What is a Vari-Focal Lens or Zoom Lens?
A Vari-focal is a lens that is designed to meet the most challenging jobs by giving the installer the flexibility to adjust between different focal lengths using only one lens. When the situation calls for an odd focal length lens or you are not sure of the correct focal length required for the installation, using a Vari-focal lens is the perfect choice. How many times have you or your installer set-up a job just to be called back because the customer was not satisfied with the field of view of the picture? More than once, most likely. A simple adjustment to the zoom and focus on a Vari-focal lens is all that is needed to rectify the situation on the spot: a less costly and time-consuming prospect than having to order and install a different monofocal lens altogether. Surveillance effects are maximized since any desired angle of view can be obtained
How Far From the DVR Can I Place Security Cameras?

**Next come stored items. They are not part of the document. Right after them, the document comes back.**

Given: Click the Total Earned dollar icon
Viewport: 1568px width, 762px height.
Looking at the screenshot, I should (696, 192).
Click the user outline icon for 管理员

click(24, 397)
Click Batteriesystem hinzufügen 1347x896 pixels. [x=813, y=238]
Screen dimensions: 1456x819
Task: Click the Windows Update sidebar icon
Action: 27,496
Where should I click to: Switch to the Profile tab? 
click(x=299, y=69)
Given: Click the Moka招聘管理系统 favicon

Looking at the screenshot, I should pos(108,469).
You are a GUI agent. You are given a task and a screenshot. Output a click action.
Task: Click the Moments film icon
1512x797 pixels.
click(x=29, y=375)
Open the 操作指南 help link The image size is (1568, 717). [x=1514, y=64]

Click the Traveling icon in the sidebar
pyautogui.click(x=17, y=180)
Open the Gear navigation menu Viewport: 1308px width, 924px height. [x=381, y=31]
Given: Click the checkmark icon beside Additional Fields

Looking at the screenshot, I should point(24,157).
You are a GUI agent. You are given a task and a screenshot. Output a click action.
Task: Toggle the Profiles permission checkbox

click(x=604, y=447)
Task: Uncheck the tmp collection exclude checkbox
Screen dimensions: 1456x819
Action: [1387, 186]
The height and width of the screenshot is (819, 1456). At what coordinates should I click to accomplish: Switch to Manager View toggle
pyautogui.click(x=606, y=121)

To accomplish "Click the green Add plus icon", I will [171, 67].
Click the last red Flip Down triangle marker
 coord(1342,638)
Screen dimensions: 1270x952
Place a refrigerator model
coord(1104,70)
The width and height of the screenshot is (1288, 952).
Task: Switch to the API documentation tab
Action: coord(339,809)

Using RG59 Coaxial Cable, each CCTV security camera can be placed up to 600 feet from the computer and up to 1,000 feet with RG6 Coax. Even longer distances (>2,000’ )can be achieved using Baluns and CAT5 cable
How Many Days/Weeks of Recording Can I Store?
This depends on how big is your hard drive, how many cameras are you using and under what conditions are you recording (on motion, on alarm, continuously, etc.) and what type of compression you are using. Assuming that you are recording only when motion is present (the most common recording method today) using a 30fps board and assuming that you have 4 CCTV security cameras and that there is movement in the surveilled area for 16 hours a day, 5 days a week, and you are recording at 320×240 pixel resolution with MPEG4 compression, you could expect to use up about 20 to 25GB of disk space per week. So, a 40GB drive would hold about 2 weeks of recordings under those conditions. Of course, if you record at 640×480 pixel resolution, and/or you are using a 120fps or faster board, the disk space used will increase. Because of the way that MPEG4 compresses video, there is not a definite mathematical formula that can be applied to say exactly by how much the recordings would grow. Since hard drives are now relatively inexpensive, it pays to use as big a capacity drive as possible (and/or multiple drives) if you are concerned with storing many weeks of recordings before overwriting.
What happens when my hard drive is full?
Normally the system will begin to overwrite the recorded image files, oldest first. You can choose for recording to cascade from one drive to another (i.e if the “C” drive is full, the system can begin to write on the “D” drive), if you have more than one hard drive.